▶ [THE EXERCISE]
Transcribe word for word the part of the passage on Christianity and Judaism that runs from "Without any intention" up to and including "influence over Jews.".

▶ [SELECTED PASSAGE]

· · ·

Without any intention of mitigating the offence of anti-Judaism, it also needs to be marked that the antipathy of each of the two faiths has been mutual. Jewish ‘anti-Christianity’ also existed at the time of Paul and the early Church, and in later Jewish writings. But the crucial difference is in the relative power relationships between the two. When Paul was writing, the Church was in an inferior power-relation to the dominant Jewish faith; but at least from the fourth century through to the present day, the position has been reversed with Christianity dominant in relation to Judaism and exerting considerable political and social influence over Jews.

Paul

No consideration of the relationship between Christianity and Judaism can take place without considering the influence of Paul, especially his letter to the Romans. For insight into Paul’s understanding of the issues, I am focusing on Tom Wright’s commentary for these reasons: this is a substantial contemporary work on Romans fully cognisant of the Holocaust and Christian anti-Judaism; in common with many scholars since FC Baur in 1836, Wright puts chapters 9-11 at the centre of Paul’s theological treatise; and because Wright does not accept the understanding of the issue offered at this essay’s conclusion - though, arguably, his framework of understanding should allow it.

· · ·

▶ [DATA PROVIDED]
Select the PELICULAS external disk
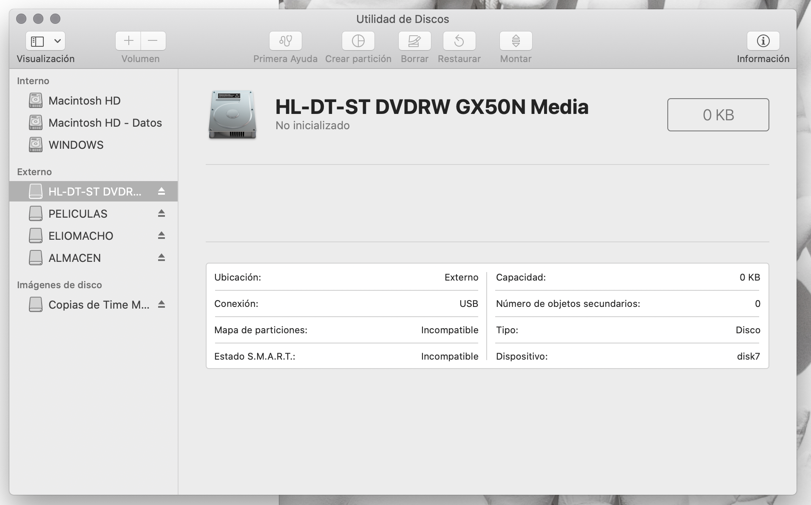 click(x=78, y=214)
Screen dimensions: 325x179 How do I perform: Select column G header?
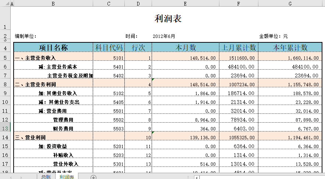290,3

· · ·

▶ [RESULT FOR THIS EXERCISE]
Without any intention of mitigating the offence of anti-Judaism, it also needs to be marked that the antipathy of each of the two faiths has been mutual. Jewish ‘anti-Christianity’ also existed at the time of Paul and the early Church, and in later Jewish writings. But the crucial difference is in the relative power relationships between the two. When Paul was writing, the Church was in an inferior power-relation to the dominant Jewish faith; but at least from the fourth century through to the present day, the position has been reversed with Christianity dominant in relation to Judaism and exerting considerable political and social influence over Jews.